Mr. Dabney argues that the facts of his case are similar to those in Ancira and that a distribution did not occur in this case for similar reasons. He argues that Charles Schwab does not permit its IRAs to invest in real property as a matter of policy and not because of any statutory prohibition. Consequently, Mr. Dabney contends that if title to the Brian Head property had been placed in the name of “Guy M. Dabney Charles Schwab & Co. Inc Cust. IRA Contributory”, as intended, the purchase would have been virtually indistinguishable from that in Ancira. Respondent argues that, even disregarding any typographical errors, Charles Schwab’s policy in itself distinguishes this case from the facts in Ancira.
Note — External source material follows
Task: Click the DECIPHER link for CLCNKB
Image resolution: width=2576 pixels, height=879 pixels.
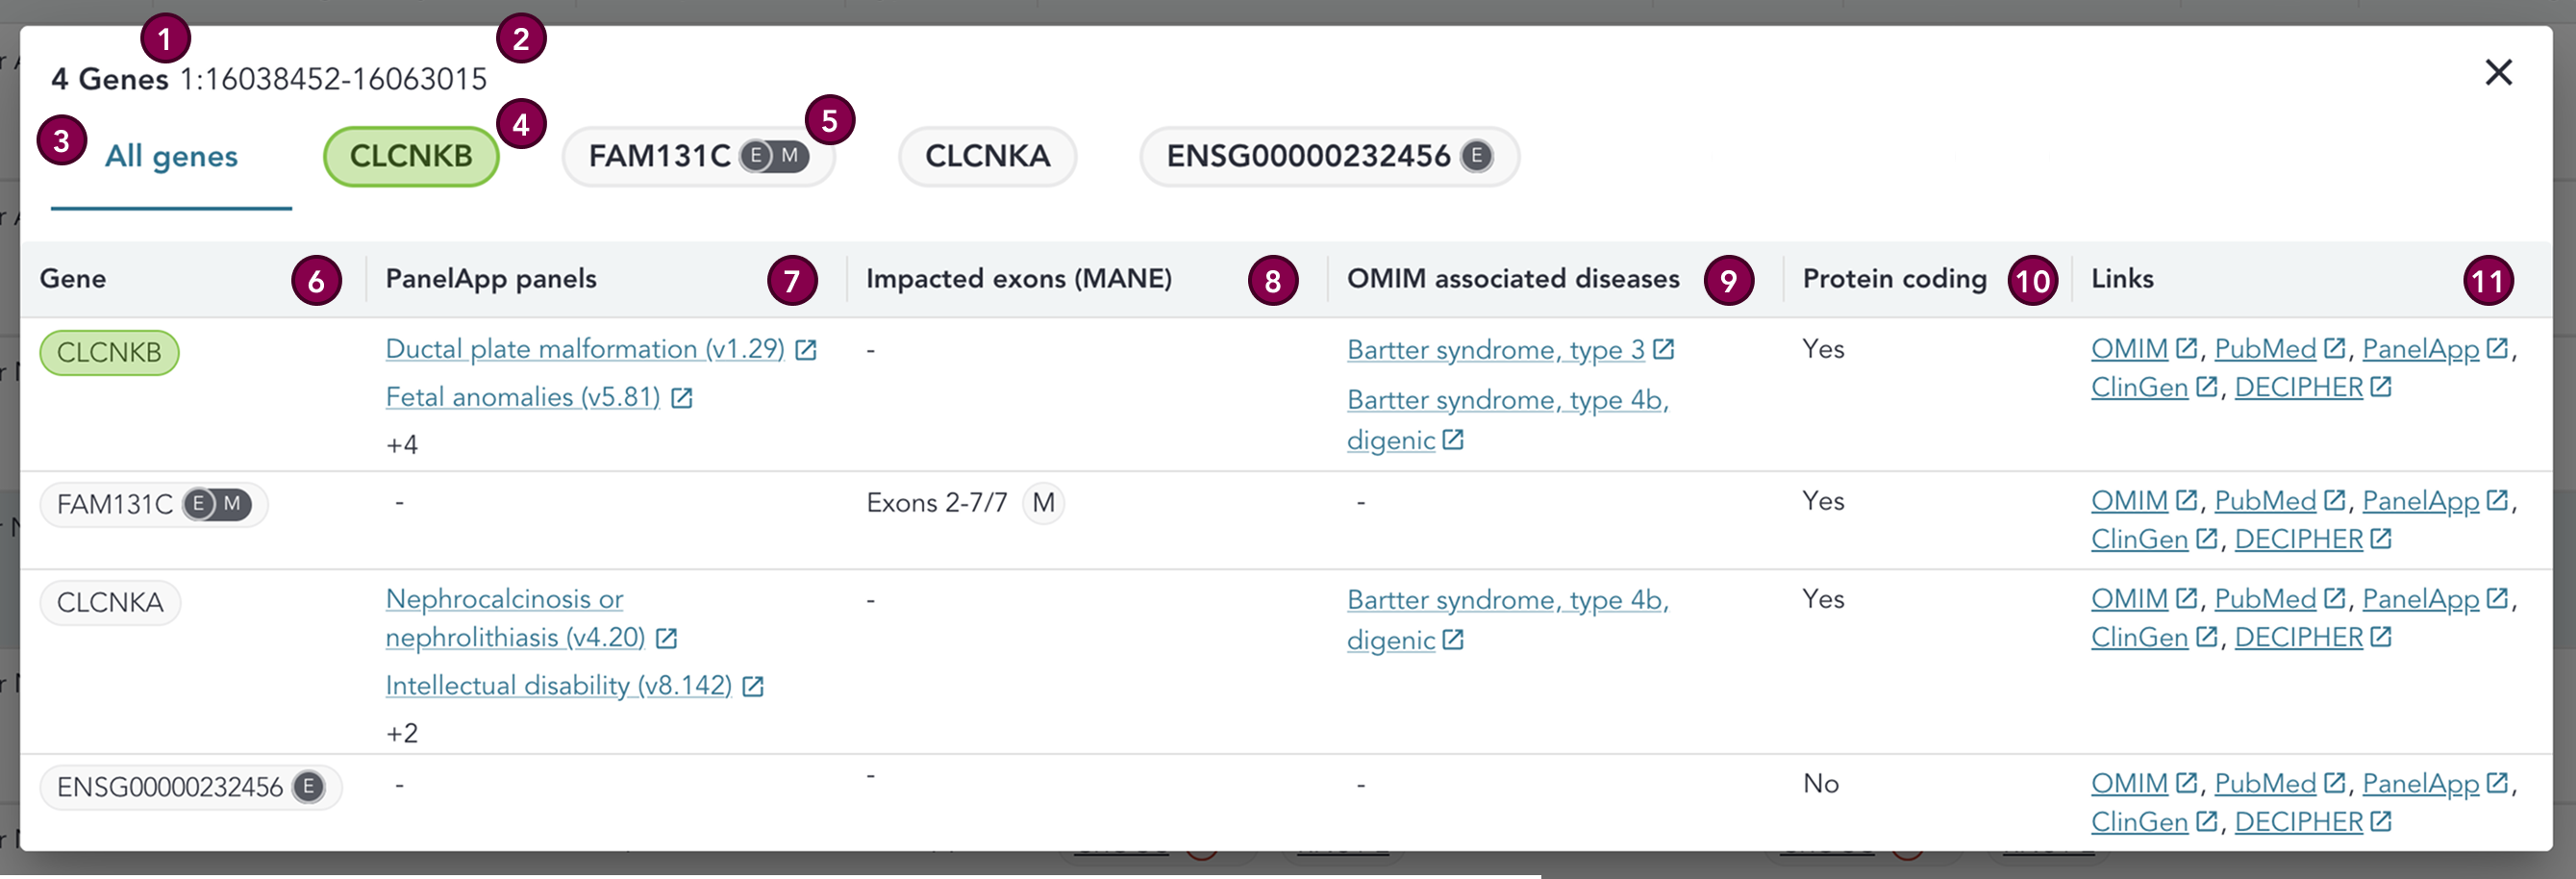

We agree with respondent.

……we are not aware of any provision in the Code that requires an IRA trustee or custodian to give the owner of a self-directed IRA the option to invest IRA funds in any asset that is not prohibited by statute.

We find that, in its role as an IRA trustee, Charles Schwab had the power to prohibit the purchase and holding of real property and that Mr. Dabney’s Charles Schwab IRA was not capable of holding real property.

On The Bright Side

The IRS pretty routinely assesses the 20% accuracy penalty if the dollar threshold is met.  This case was no exception.  The Tax Court looked kindly on Mr. Dabney’s thoroughness even though he came up with the wrong answer.

Mr. Dabney is not a sophisticated taxpayer, and he has no background in tax or accounting. Although he was ultimately unsuccessful, Mr. Dabney went to great lengths in attempting to ensure that the purchase of the Brian’s Head property using funds from his IRA would qualify as a nontaxable event. He performed independent research on the Internet to confirm, correctly, that IRAs are generally permitted to hold real property, and he spoke with a Charles Schwab customer service representative and his accountant, Mr. Alvarez, on multiple occasions regarding the purchase.

Mr. Dabney honestly believed that the purchase was appropriate, even going to the trouble of obtaining a scrivener’s affidavit when he discovered that the property had been titled in the wrong name. He ensured that the funds were wired directly from the Charles Schwab IRA to Chicago Title when he first purchased the Brian’s Head property and directly back into the IRA after he had sold the property. Furthermore, the property was undeveloped, and Mr. Dabney ensured that it was being held solely for investment purposes.
Although he was mistaken in his understanding of the law, it was reasonable under the circumstances for Mr. Dabney to believe that he had not received an land.

We find that he had reasonable cause for failing to report the distribution on his return and acted in good faith. Accordingly, we hold that Mr. Dabney is not liable for the accuracy-related penalty.

Getting out of the penalty was nice work for a pro se litigant, even though the planning had been flawed.

The Moral Of The Story

There are many tax-favored transactions that people are not generally aware of.  If you learn of one and decide that it might fit your needs, find somebody who has done a couple of them to help you.